Buracos, 1996/2002 - fotografia 150 x 100 cm. Foto: Marcos Chaves
Sobre a exposição na Galeria Arte Futura
Sobre a exposição na Galeria Arte Futura
Marcos Chaves – Vazio e Totalidade
LIGIA CANONGIA
[...] A série fotográfica dos Buracos, a exemplo dos banquinhos, também alveja uma direção dupla: artística e política. Marcos Chaves apropria-se das “soluções” criativas do povo, ao tramitar, brincando, na área pública da “sinalização urbana”. Dadaísta de alma, o povo brasileiro das metrópoles inventa arranjos e justaposições irônicas e hilárias para driblar o descaso público, como os assemblages espontâneos que constroem para sinalizar os buracos das ruas. Chaves vê nessas “construções” verdadeiros readymades urbanos, prontos para serem clicados, numa apropriação rápida e eficaz dessas antiformas populares, plenas de humor. E a operação fotográfica, avesso radical da manualidade virtuose dos pré-modernos, é o instrumento perfeito para a captação necessariamente veloz desses “acidentes criativos”, com que nos deparamos no dia-a-dia. O readymade surgiu para declarar a falência do “fazer” pictórico, do exercício progressivo e lento desse fazer manual e compositivo. Na verdade, o readymade foi o sinal da impotência do pintor na sociedade industrial, e seu aparecimento deveu-se ao declínio da pintura e à redenção da arte enquanto idéia.

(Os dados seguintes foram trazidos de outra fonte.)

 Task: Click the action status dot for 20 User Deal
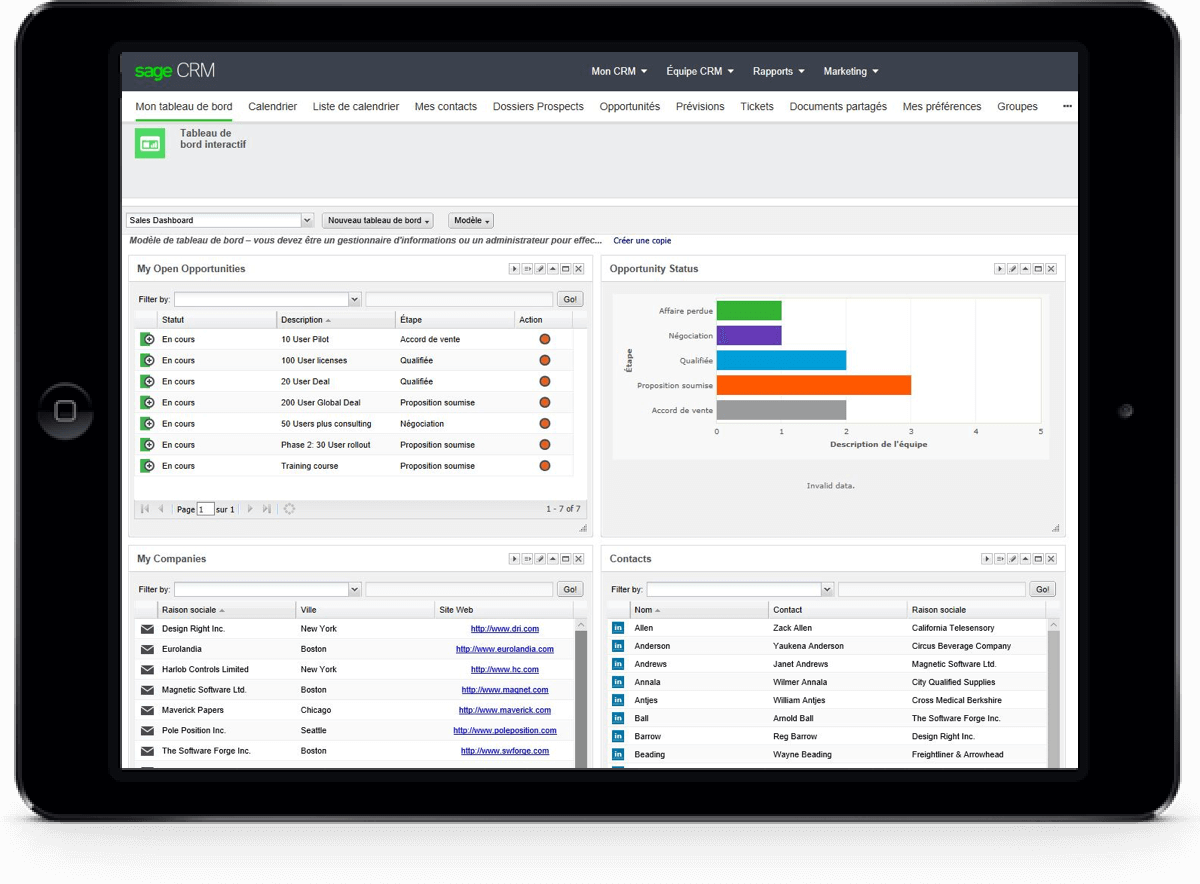[x=545, y=382]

O métier pictórico foi impotente para enfrentar a realidade da máquina, incluindo a da máquina fotográfica.
A mesma lógica que preside o ato fotográfico governa o ato duchampiano. O readymade, como a fotografia, suspende o objeto do contínuo de seu tempo e de seu meio original, da cadeia progressiva, evolutiva, separando uma fatia do mundo do resto do mundo. O readymade é outra espécie de cut, que interrompe, assim como a foto, o fluxo normal de um objeto. O disparo que fundamenta a operação fotográfica é o mesmo disparo que isola, no readymade, uma porção do mundo.E é importante sublinhar que Marcos Chaves não é fotógrafo, não pretende que as imagens fotográficas sejam “artísticas”, a foto sendo tão-somente esse recorte que assimila imediatamente a fatia do real que lhe interessa. O readymade não precisa ser um objeto, uma coisa, ele pode ser a paisagem, uma cena de rua, algo que o artista se apropria como “já feito”. Os Buracos “reais”, no perfil que assumem com as interferências populares, têm uma sobrevida fugaz, e são resultado de uma ação incisiva e satírica que só pode ser “eternizada” com a ação igualmente breve, mas eterna, do clique fotográfico. Ao disparar seu olhar sobre essas intervenções, colhê-las e torná-las obras, Marcos Chaves prolonga a duração desses acontecimentos, contrariando a sua sorte acidental. Congeladas no tempo perpétuo da fotografia, as intervenções, feitas para durar o tempo preciso até sua coleta por um caminhão de lixo, transformam-se em “monumentos” urbanos, suspensos “na interminável duração das estátuas”.1
O buraco é a falta, o vazio, o lugar que nos solicita imediato preenchimento para que não nos deparemos com o fato insuportável da ausência. O buraco é ainda o desconhecido, a ameaça, o lugar da queda, do perigo e da morte. As interferências populares nos alertam para esses temores, nos protegem, sinalizando a iminência do desastre, e o fazem com o humor e a irreverência de quem ilude e desfaz as armadilhas da fatalidade. Reagem à morte com o humor que, no dizer de Chaves, “é uma forma de tirar a tragicidade das coisas”. O buraco ressurge então como espaço de criação, de vida, de pulsação, justo as qualidades que a fotografia, enquanto meio, congela, e que a arte de Marcos Chaves, como expressão da ambivalência, retém, mas vivifica. “Come into the (w)hole”!.